Enric Fontcuberta | EFE

05 nov 2022 . Actualizado a las 05:00 h.

«Bares, qué lugares, tan buenos para conversar, no hay como el calor del amor en un bar». Y Gabinete Caligari convirtió la canción en un himno. Reivindicaron los bares, los cafés, las tabernas y cafeterías, los chigres, figones y furanchos, las tascas y cantinas, resaltando el carácter amable y acogedor de los locales que han sido los templos cómplices de confidencias solidarias, las puertas que franqueamos con la mochila intacta de todas las fantasías, los mejores compañeros que nos enseñaron a ver el mundo desde una barra, detrás de un botellín de cerveza o un vaso de vino.

El frío de los inviernos se quedaba a las puertas mientras nos servían el café caliente y nos cobijábamos en el bar.

Siempre he tenido al menos un bar de referencia, un sitio a donde ir, un lugar donde sentarme en la geografía universal de las terrazas para ver cómo pasa la vida. Incluso cuando visitaba una ciudad desconocida, de manera singular en otros países, buscaba un lugar de referencia donde tomar una copa. Era mi orientación urbana antes de volver al hotel. Fueron mis descubrimientos, mis otros monumentos civiles. Al segundo día ya me identificaba el camarero.
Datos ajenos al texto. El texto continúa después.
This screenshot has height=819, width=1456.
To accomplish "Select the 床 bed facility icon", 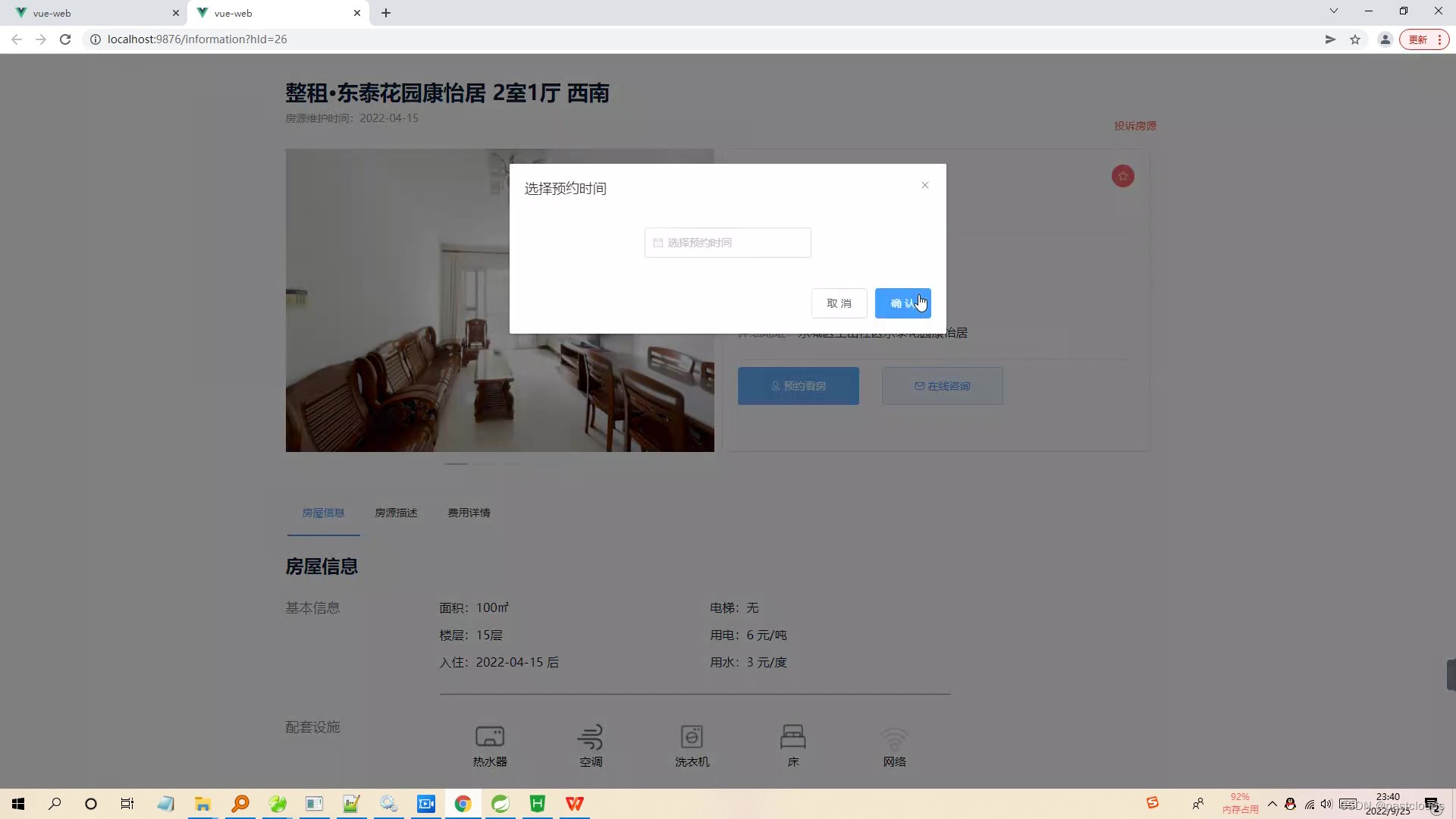I will coord(793,736).
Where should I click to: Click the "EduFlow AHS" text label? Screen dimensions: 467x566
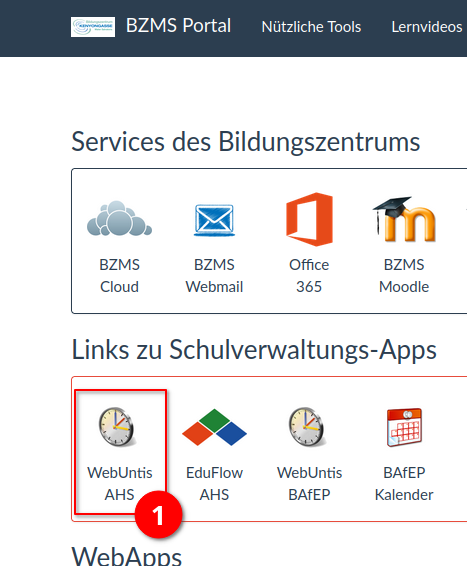214,484
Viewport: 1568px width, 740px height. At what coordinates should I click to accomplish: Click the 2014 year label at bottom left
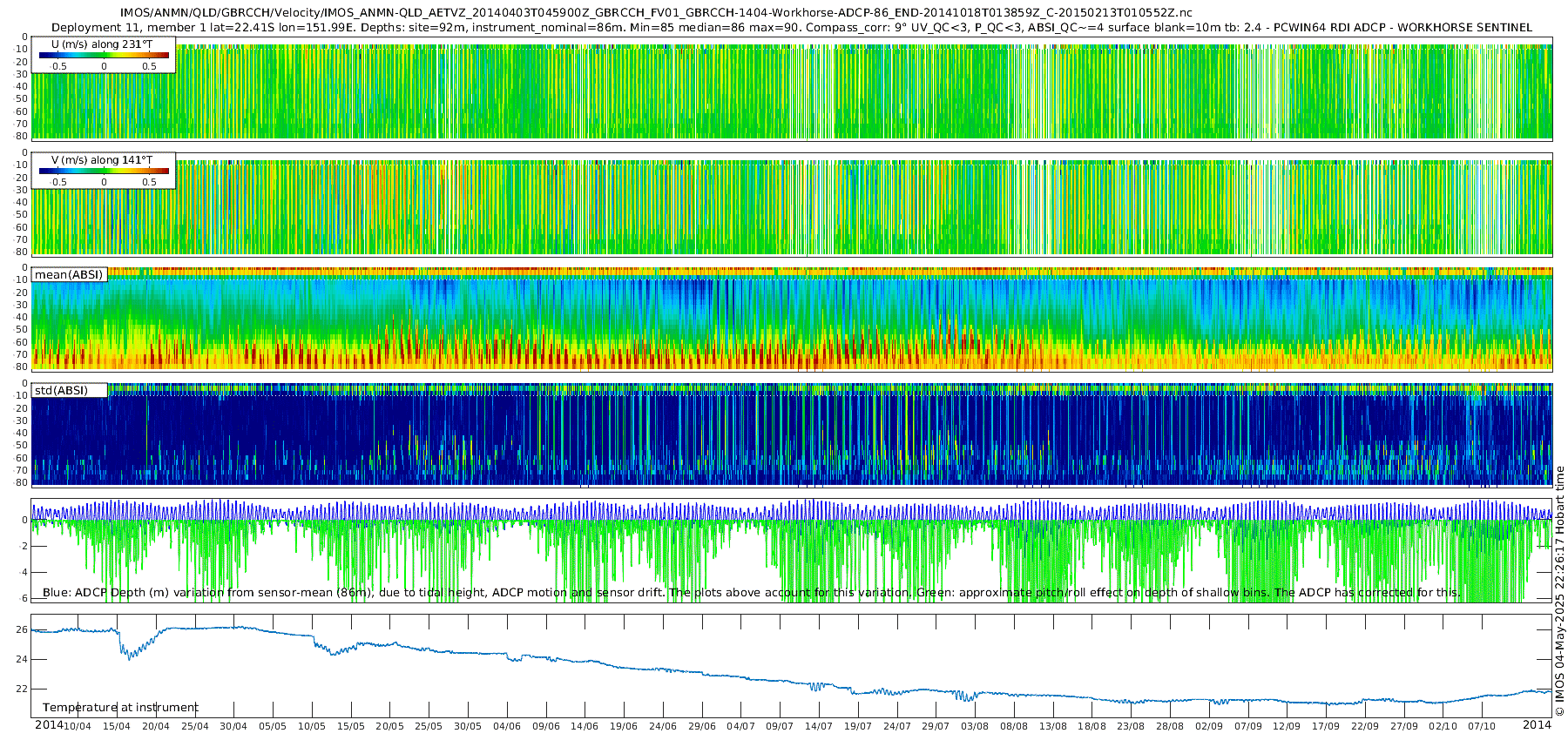(x=49, y=725)
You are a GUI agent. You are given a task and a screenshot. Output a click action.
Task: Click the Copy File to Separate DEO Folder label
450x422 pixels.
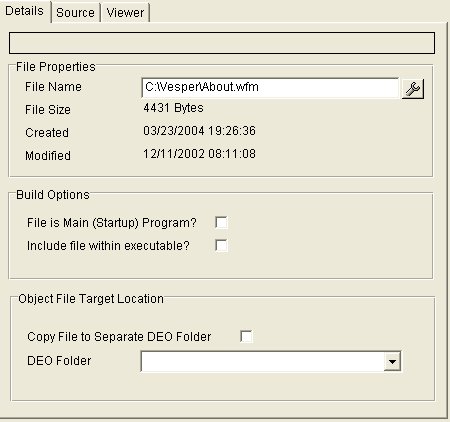pos(119,337)
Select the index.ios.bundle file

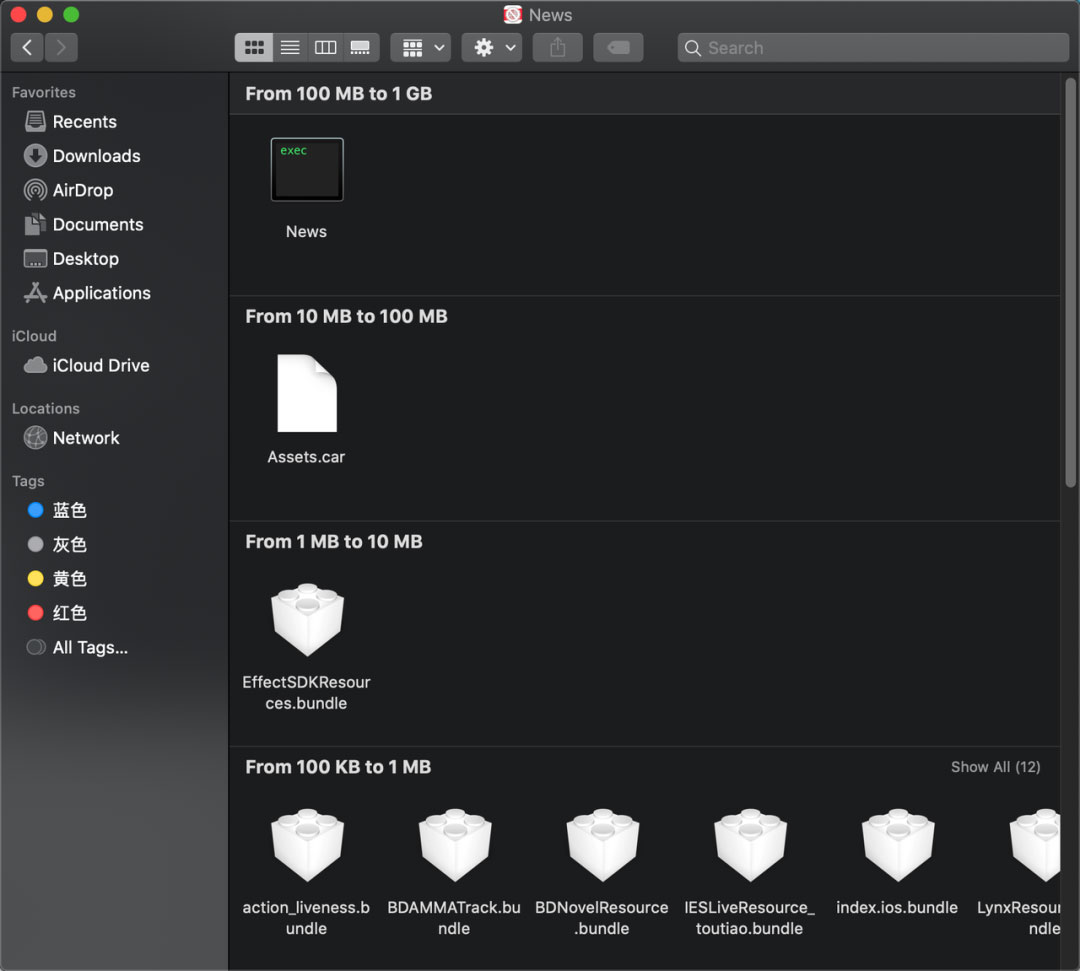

En España hay, según el INE, 181.230 locales dedicados al servicio de bebidas; en Galicia se cuentan y se encuentran 9.351 abiertos al público, solo en mi pueblo, en Viveiro, son cincuenta los que integran la nómina.

Recuerdo la cartografía de algunos nombres de bares que se han quedado para siempre en mi imaginario, y de todos ellos evoco uno ya desaparecido que tenía un precioso nombre: O suave bidueiro, que traducido significa el suave abedul.

En la tradición de tabernas y ventas que acogieron en sus veladores a personajes, a autores que escribieron en sus bares sus mejores obras, rindo homenaje a Lope y a Quevedo; a los más recientes, con Galdós a la cabeza, que son legión, en La fontana del oro madrileña o en el Gijón, donde escribía pausadamente Carlos Oroza, rodeado como Umbral de tertulias infinitas. Los cafés parisinos, La Palette o el Procope, donde encontrabas a Modiano, o el San Marco de Trieste, donde nos esperaba Claudio Magris, a la sombra de Joyce y de Italo Svebo. Centenares de escritores que, como Pepe Hierro, supieron acogerse al amparo feliz de los bares.

Dicen que de uno de ellos, en Estocolmo, salió Knut Hamsun camino de recoger el premio Nobel de literatura. Dicen que lo recogió borracho, acaso incrementó así la leyenda del santo bebedor. Es el elogio de los bares.